• [Extract provided]:
↓↓↓

At First Step, we believe it is important to separate myth from fact when it comes to domestic violence. Understanding the truth about this issue is crucial in providing support to survivors and working to prevent future incidents.

** The following information is courtesy of Georgia Coalition Against Domestic Violence (GCADV)**

Myth: DV is rare

Fact: Domestic violence affects 1 out of 4 women at some point during her lifetime.  Men can also be victims of domestic violence, but women make up about 97% of domestic violence survivors. Domestic violence happens equally in heterosexual and homosexual relationships.

 

Myth: DV is not a serious problem in the United States

Fact: Battering is the single largest cause of injury to women in the United States – over mugging, automobile accidents and rape, combined. (NCADV 2003). 

 

Myth: Couples counseling is the solution for DV

Fact: Couples counseling is NOT recommended for couples trying to end the violence in their relationships due to the power and control underlying the violence.  GCADV recommends that abusers attend a state certified family violence intervention program and survivors seek assistance from a domestic violence advocate.

 

Myth: pregnancy is the safest time for victims of DV

Fact: Pregnancy is a very risky time for victims. Abuse often intensifies during pregnancy. Each year around 324,000 pregnant women in the United States are battered by their partners, risking both maternal and fetal health. Domestic Violence is more common among pregnant women than other conditions women are routinely screened for such as gestational diabetes and pre-eclampsia. Even so, very few healthcare providers screen pregnant women for abuse.

↑↑↑

• [Information shown]:

↓↓↓

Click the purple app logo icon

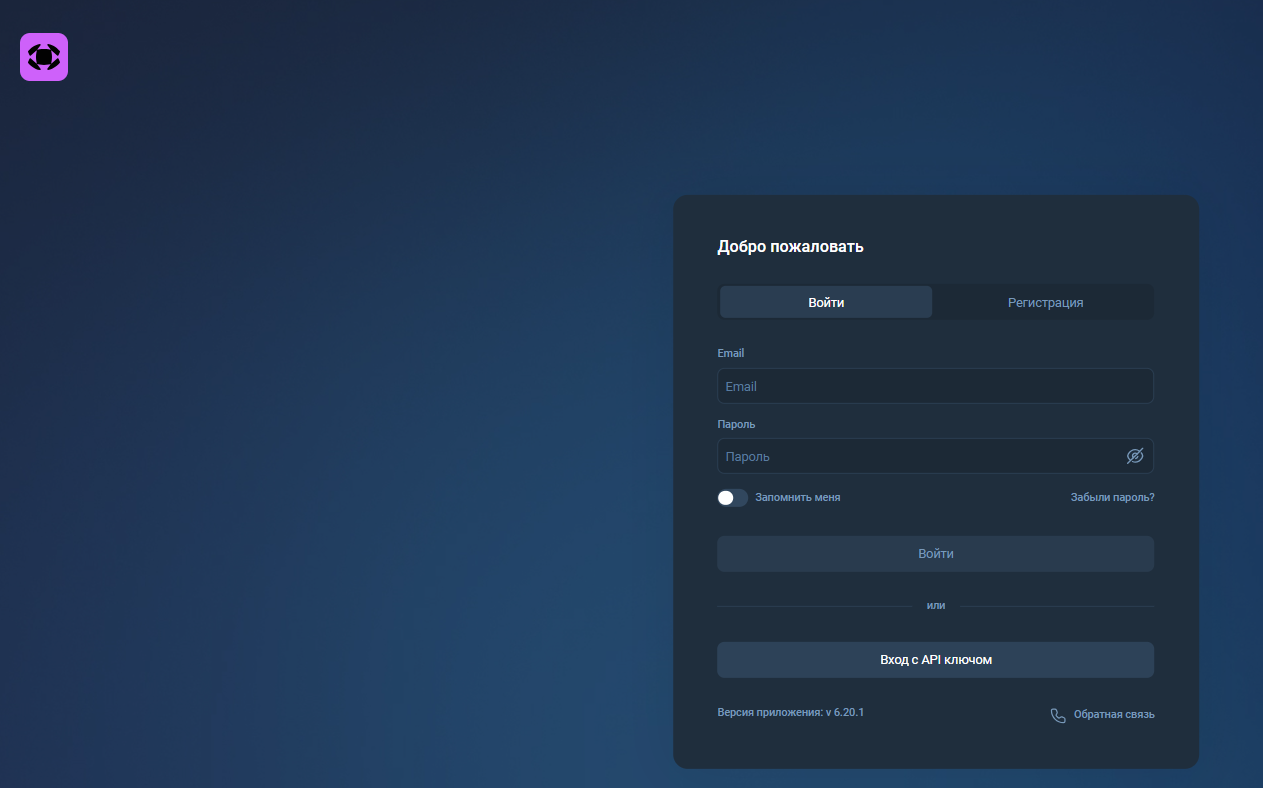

↑↑↑
↓↓↓

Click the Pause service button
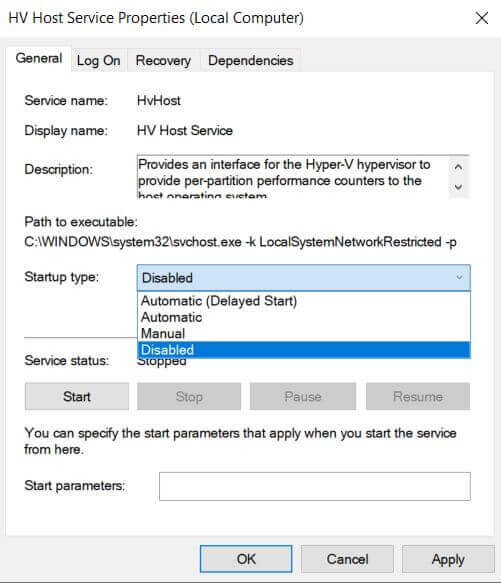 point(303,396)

↑↑↑

• [Aim A]: Copy out everything from "Myth: pregnancy is" down to "women for abuse." in the text about domestic violence myths.
• [Aim B]: Condense the paragraph in the domestic violence myths text that begins "Fact: Pregnancy is a very risky time" into a bulleted list, keeping its main facts.
Rely only on the text about domestic violence myths.

• [Written response A]:
Myth: pregnancy is the safest time for victims of DV

Fact: Pregnancy is a very risky time for victims. Abuse often intensifies during pregnancy. Each year around 324,000 pregnant women in the United States are battered by their partners, risking both maternal and fetal health. Domestic Violence is more common among pregnant women than other conditions women are routinely screened for such as gestational diabetes and pre-eclampsia. Even so, very few healthcare providers screen pregnant women for abuse.

• [Written response B]:
- Pregnancy is a very risky time for victims, and abuse often intensifies during it.
- Each year about 324,000 pregnant women in the United States are battered by their partners, which puts both maternal and fetal health at risk.
- Domestic violence is more common among pregnant women than conditions they are routinely screened for, such as gestational diabetes and pre-eclampsia.
- Even so, very few healthcare providers screen pregnant women for abuse.